Mambo in Chinatown by Jean Kwok

In Mambo in Chinatown, Jean Kwok writes about topics and situations that she knows well. Kwok was born in Hong Kong and immigrated to Brooklyn as a young girl. She graduated from Harvard and attended the Columbia MFA program. She also worked as a professional ballroom dancer.

Mambo in Chinatown is set in Manhattan's Chinatown and in a world outside Chinatown in a ballroom dance studio uptown in New York. Twenty-two year old Charlie Wong is the main character, an elder sister who lives with her father and her 11 year old sister, Lisa. Lisa is seen by the family as the pretty and talented sister. Charlie struggled in school and works as a dishwasher in the restaurant where their widowed father is a talented noodle cook. The family lives in a tiny apartment and life is not easy for them. Pa's elder brother, Uncle  helps them financially and in return, Lisa works in the office where Uncle practices Eastern medicine.

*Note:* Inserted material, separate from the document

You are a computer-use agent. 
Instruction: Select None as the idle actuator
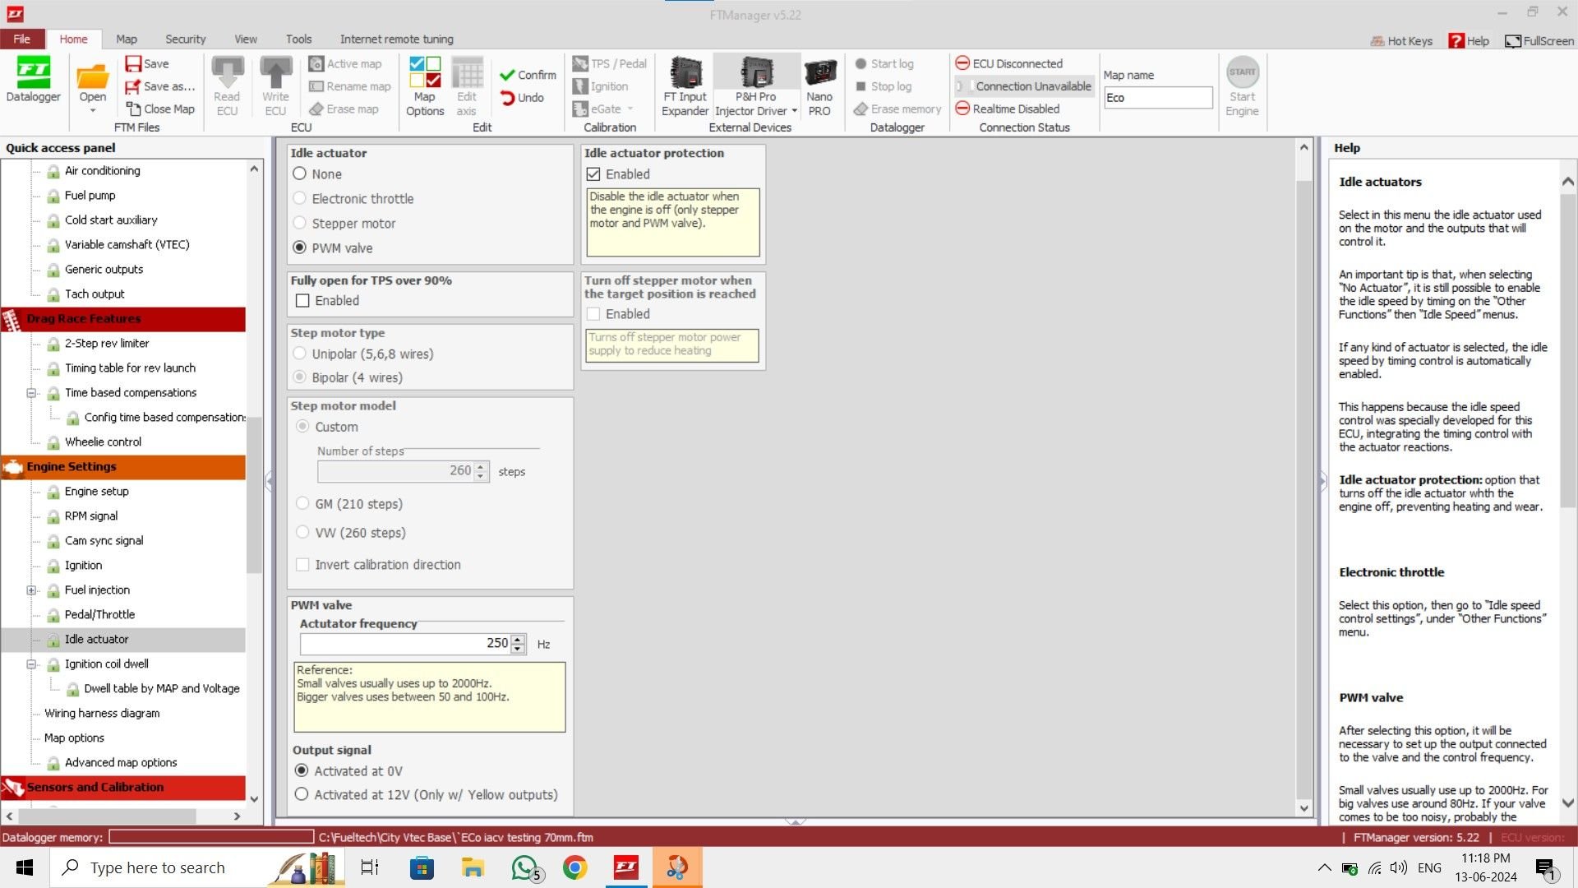pos(300,174)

Gradually, changes develop for the family. Charlie takes a job as a receptionist at a ballroom dance studio. She becomes friends with some of the professional dancers and finds she has a talent for dance, similar to that of her mother who was a ballerina in Hong Kong. Lisa has an opportunity to test for the prestigious Hunter High School. But Lisa also develops a chronic illness. Pa dislikes any change and fears Western medicine and life outside Chinatown, so the family, full of love, is also full of secrets, as the characters struggle to find balance in their lives.

Mambo in Chinatown is well written and full of interesting characters. Details of the life of immigrants in Chinatown, their customs, practices, and foods are contrasted with details of the world of ballroom dance and dancers. Eastern medicine and witchcraft are contrasted with the world of Western medicine. Romance, love, and caring set the tone for this descriptive and sensitive book. 

Kwok's first novel, Girl in Translation, is another story of an immigrant family, a young girl and her mother moving from Hong Kong to New York's Chinatown, and struggling in poverty and through hard work and education to find a better life. I recommend reading Girl in Translation too.